Quarterly report pursuant to Section 13 or 15(d)

13. Subsequent Events

v3.5.0.2
13. Subsequent Events
9 Months Ended
Sep. 30, 2016
Subsequent Events [Abstract]  
Subsequent Events

On October 10, 2016, the Company granted 83,333 shares of common stock under the 2007 Equity Plan to its former chief financial officer in connection with a transition and separation agreement.

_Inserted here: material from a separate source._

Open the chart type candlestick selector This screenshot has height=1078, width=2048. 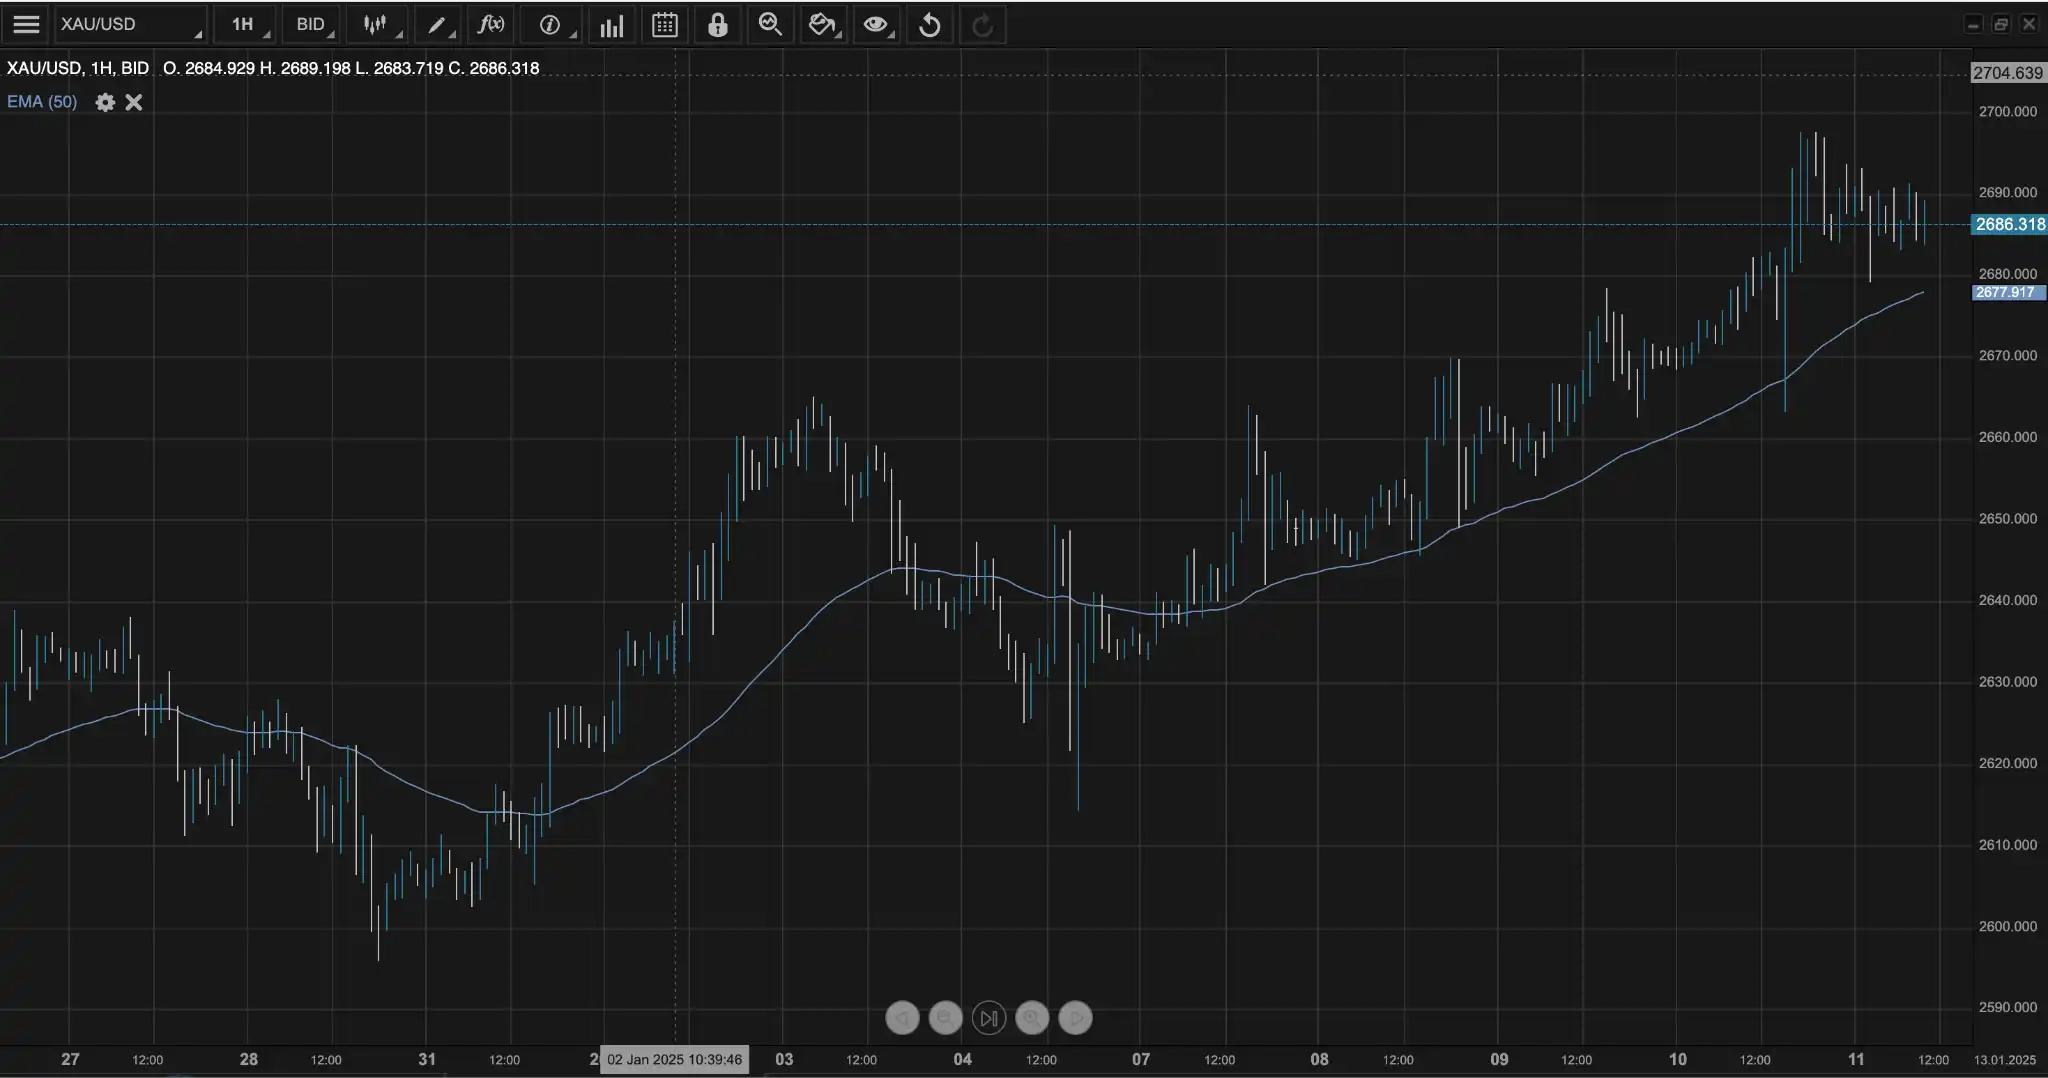(x=376, y=24)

On October 17, 2016, 273 shares of the Company’s Series G Preferred Stock were converted into 606,668 shares of the Company’s common stock.

 

On October 14, 2016, the Company received a letter from the holders of the Tegal Notes (see note 4) demanding payment of the amounts that were due on July 12, 2016 of approximately $0.2 million, and that the holders reserved the right to declare an event of default under the terms of the notes in the event the amounts due were not paid. To date, the Company has not received further communication from the holders of the Tegal Notes and the entire amount due remains outstanding.

 

On October 26, 2016, the Company entered into an agreement to purchase certain assets related to a rural critical access hospital, the owners of which have filed a petition under Chapter 11 of the United States Bankruptcy Code. Closing of the purchase is subject to open bid procedures in connection with the bankruptcy proceedings. The purchase price for the assets is $0.6 million, and the Company has placed a deposit into escrow in the amount of $60,000. The Company has the ability to terminate the agreement without penalty, other than forfeiture of the deposit.

 

The Company has not made the last two required payments under a senior secured convertible debenture with an outstanding principal amount of $3.0 million, and currently does not have the financial resources to satisfy this obligation. The Company is currently negotiating a forbearance agreement with the lender and is exploring several alternatives to refinance the debenture.